▶ [REQUIRED ACTION] Find the line that contains "The width and" in the records below, then repeat exactly that line and each one after it, leaving pictures out.
────────
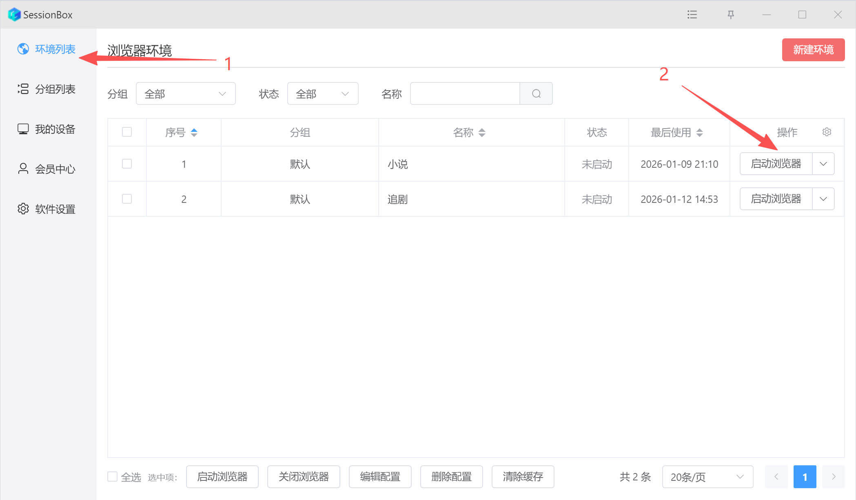This screenshot has width=856, height=500.
Task: Tick the 全选 checkbox at the bottom
Action: pyautogui.click(x=112, y=476)
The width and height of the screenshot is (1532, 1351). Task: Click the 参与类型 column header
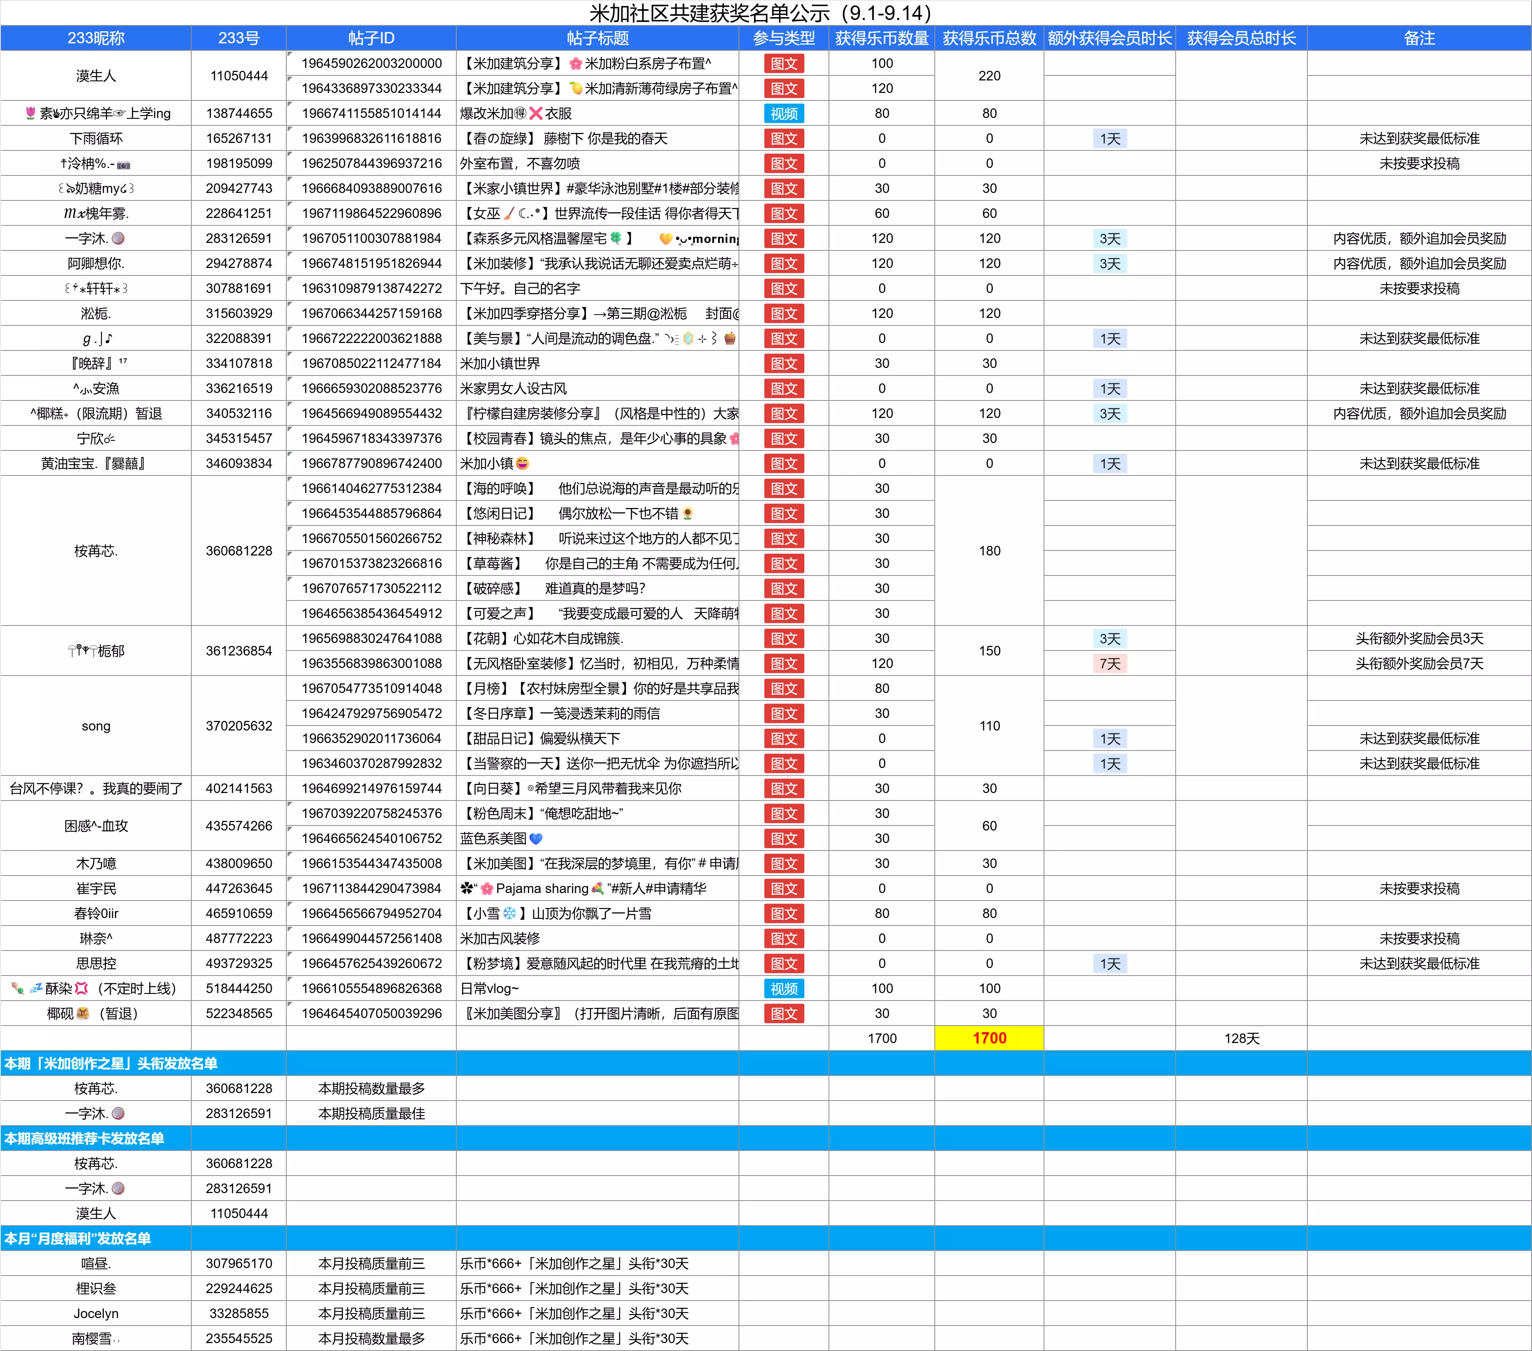(783, 38)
────────
▶ [TASK OUTPUT]
The width and height of the screenshot is (1532, 1351). Task: Click the 参与类型 column header
(783, 38)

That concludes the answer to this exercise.